[Dataset Boundary: Start]
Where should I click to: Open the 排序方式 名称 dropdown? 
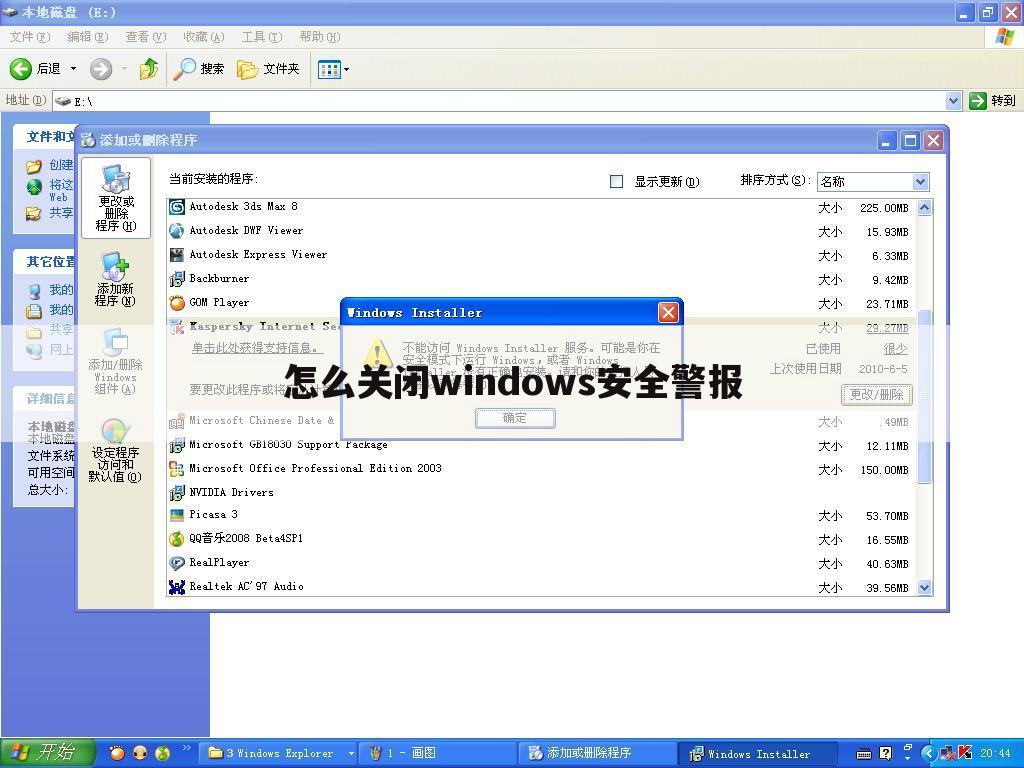(920, 181)
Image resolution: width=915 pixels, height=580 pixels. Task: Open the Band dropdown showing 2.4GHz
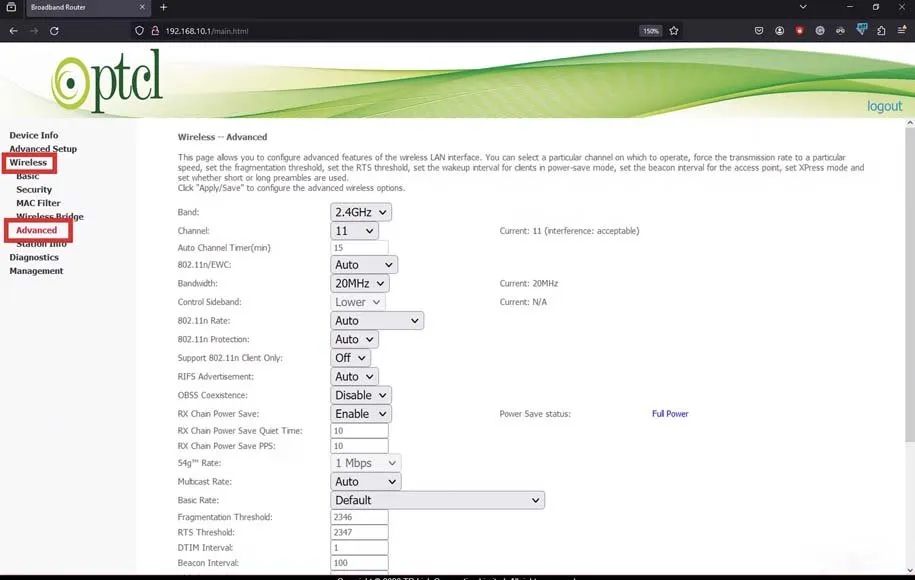pos(360,212)
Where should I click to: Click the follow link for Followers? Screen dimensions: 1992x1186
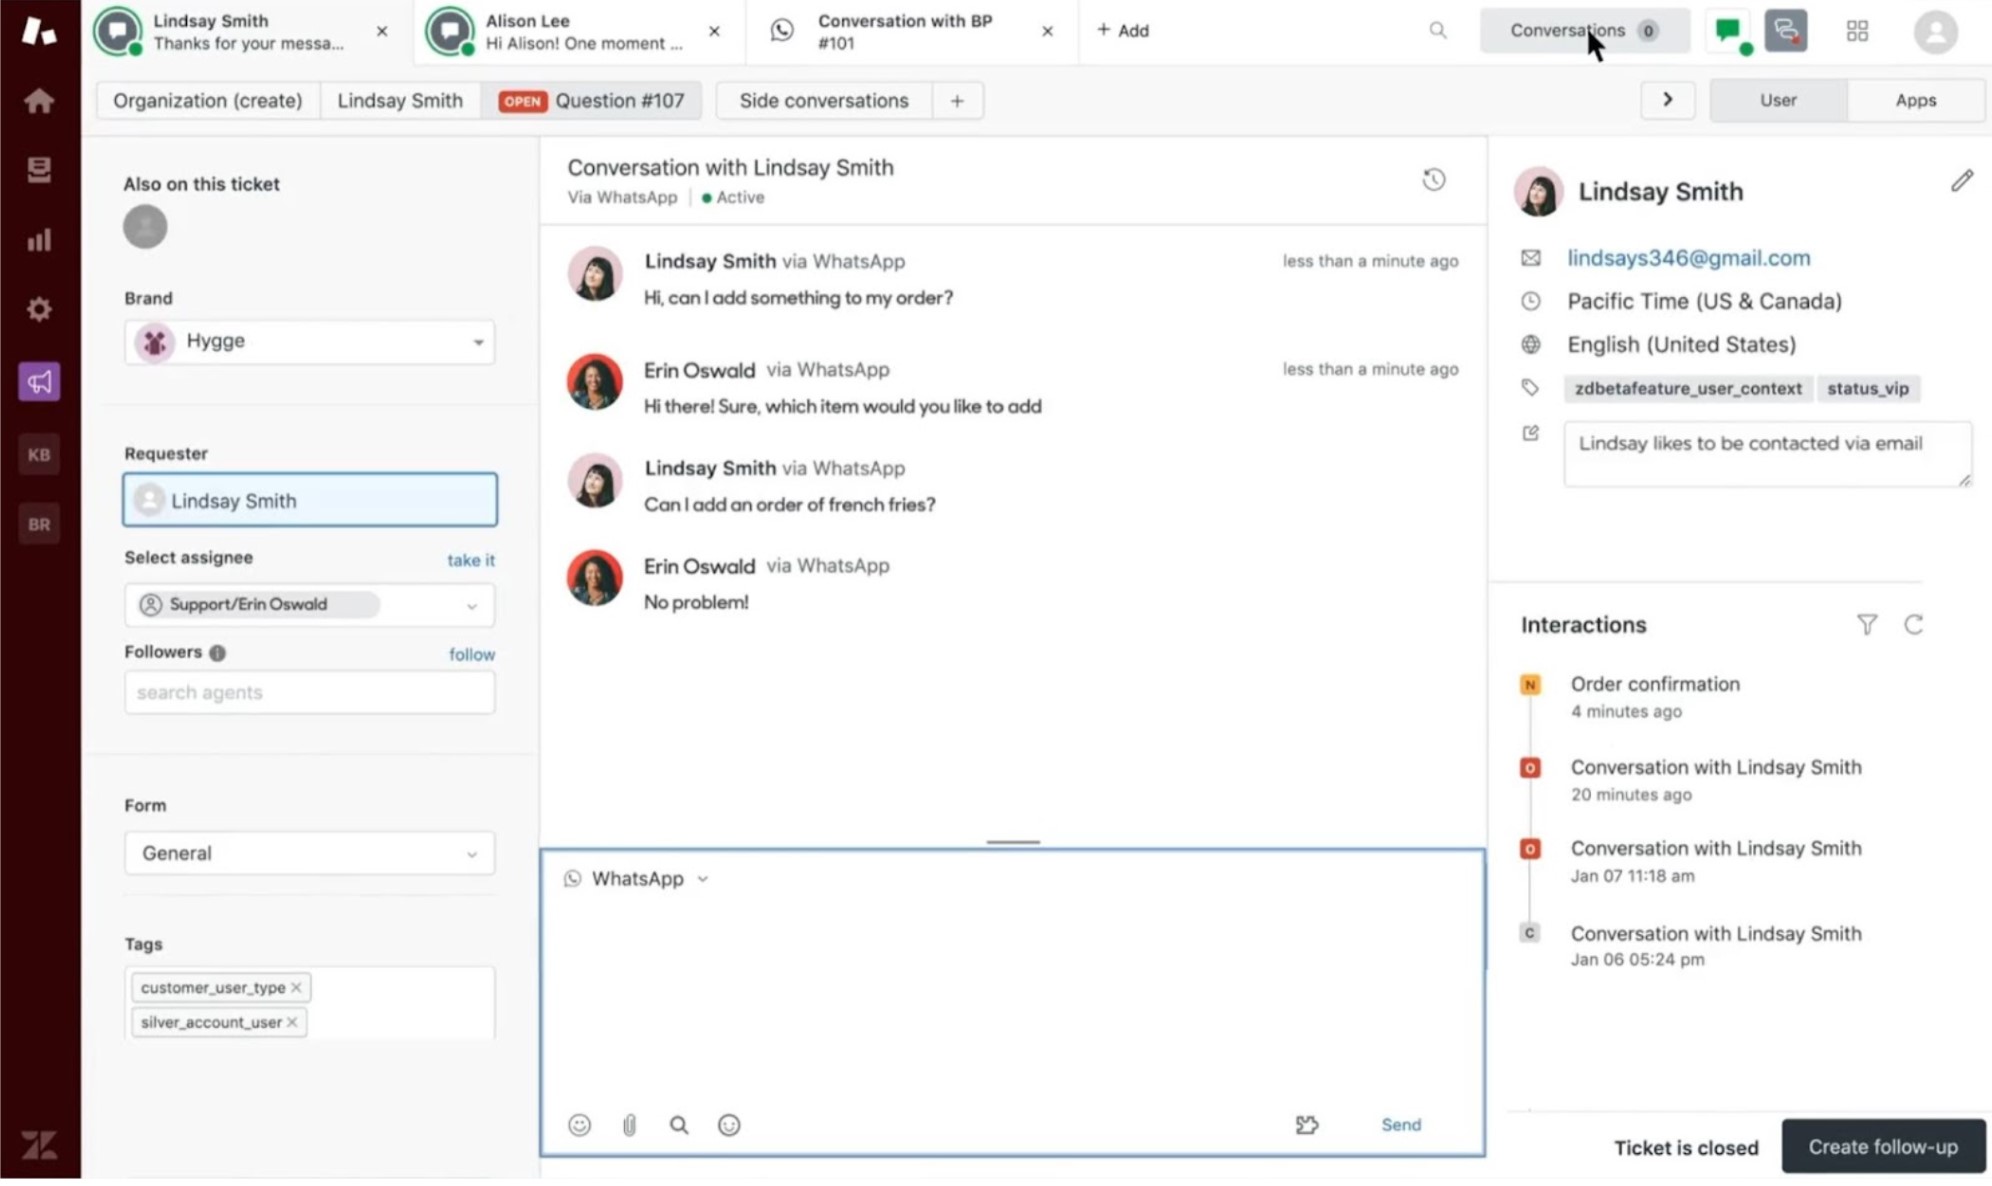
[Dataset Boundary: End]
● Work instructions
From the first record above to the last, output each one exactly and omit the pictures.

● Result for this exercise
Where should I click to: Open the 排序方式 名称 dropdown? 
(920, 181)
Image resolution: width=915 pixels, height=580 pixels. Task: Open the Band dropdown showing 2.4GHz
pos(360,212)
Where should I click to: Click the follow link for Followers? Screen dimensions: 1992x1186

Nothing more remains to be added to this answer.